A new study shows that since the deal that Iran struck with Western countries on development of its nuclear program, the country has increased its scientific capability and capacity significantly – to the extent that it is quickly closing the gap with Israel.
The study, conducted by a foreign policy study center at the Technion and based on data from UNESCO, compared, among other things, the “human capital” that Iran and Israel had in terms of researchers, students, and other individuals who could engage in development of high-tech projects. In Israel, approximately 14 out of every thousand students had the math, science, and technical skills to work in top tech projects; in Iran, the study found, that number is 25 per thousand.
Iranian universities are also improving by leaps and bounds. Already, universities in Iran release twice as many academic studies per capita as Israeli universities. Not all of the Iranian studies can be considered legitimate, however, since they, as a matter of course, discount any research done in Israel, which has collaborated on tens of thousands of studies in all areas of science and research.

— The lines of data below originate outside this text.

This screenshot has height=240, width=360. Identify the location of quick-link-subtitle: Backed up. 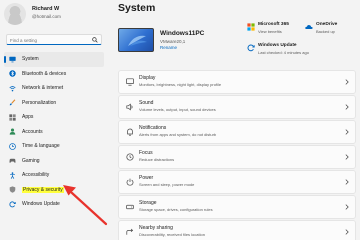
(326, 31).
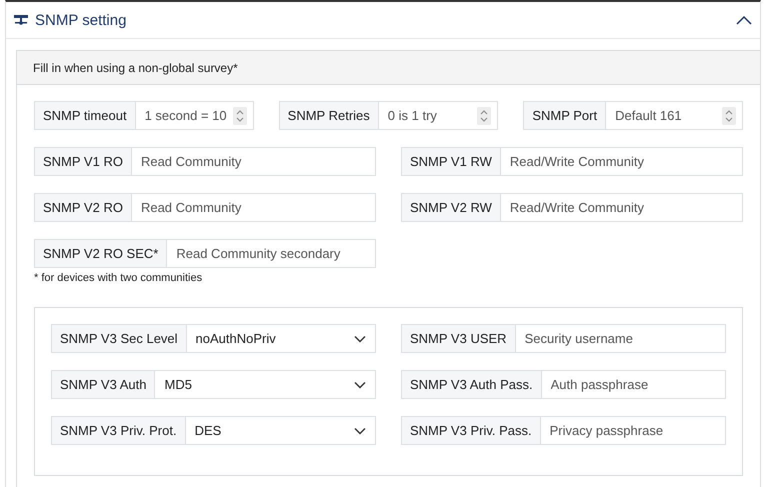 This screenshot has width=764, height=487. I want to click on number-input: 0 is 1 try, so click(428, 116).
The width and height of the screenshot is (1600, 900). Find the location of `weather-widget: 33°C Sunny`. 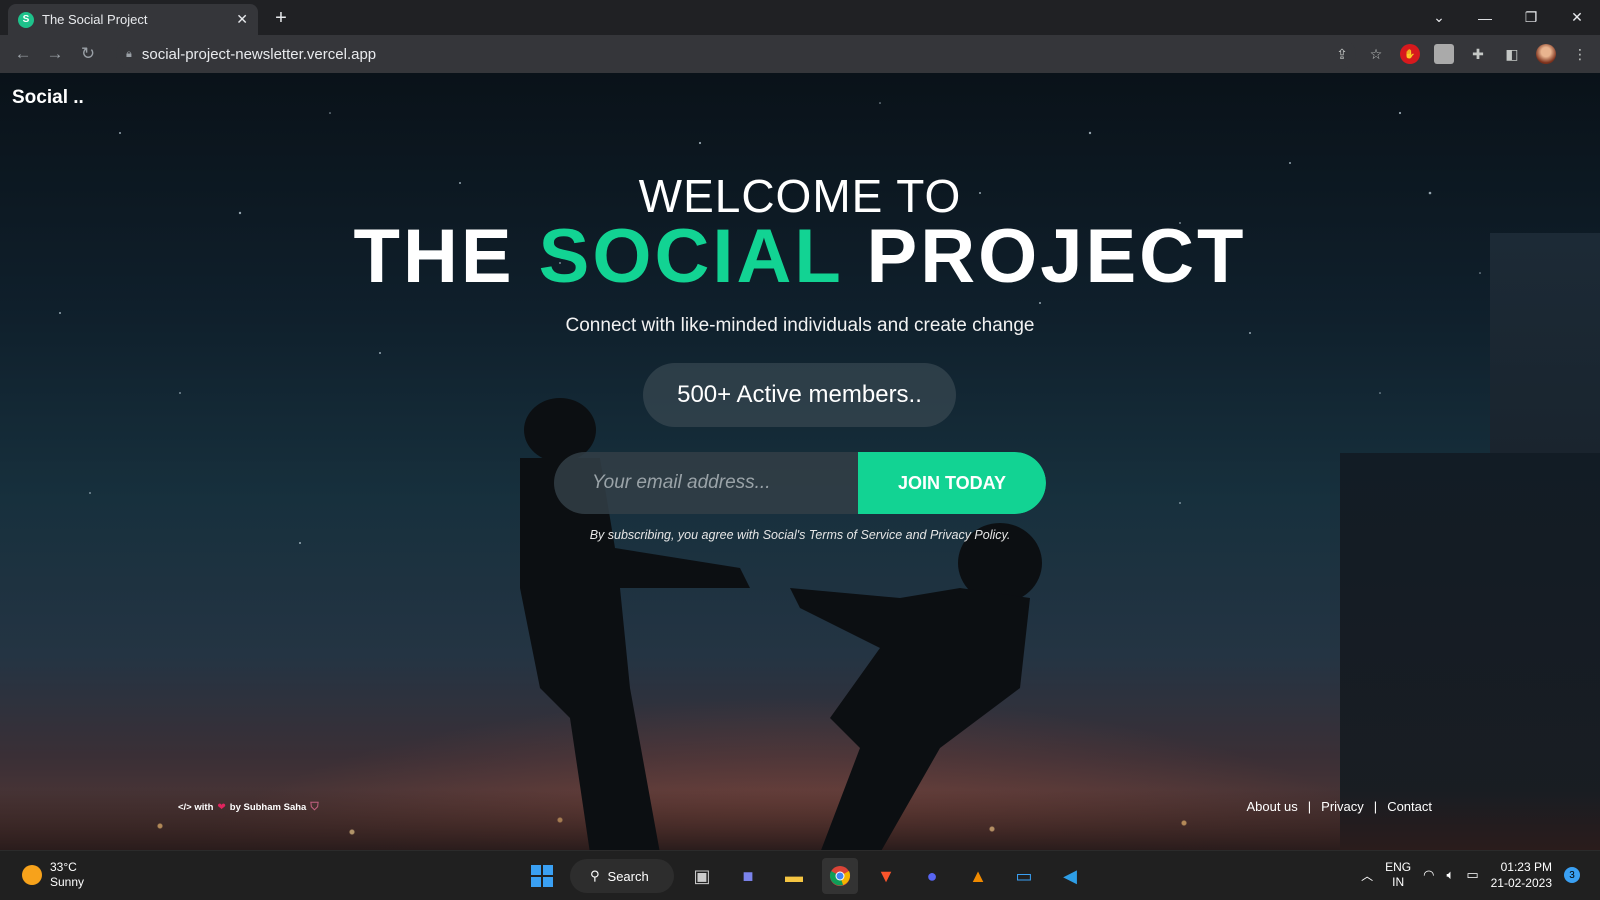

weather-widget: 33°C Sunny is located at coordinates (53, 875).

Neither Israel nor Iran are leaders in math studies, but Iran has been improving in this area as well, the study showed. In addition, Iran has made a special effort to increase its capabilities in cybersecurity and missile technology – two developments, the study said, that greatly concern the IDF. And the country has a very clear academic development program, aimed at turning it into a regional leader in science.
“The conclusion to be drawn from this study is that Israel must take quick and dramatic action to maintain its quality and lead over Iran in technology areas,” the study said. “It is a matter of not only national security, but ensuring that Israel has access to international markets and can retain the customers it already works with.”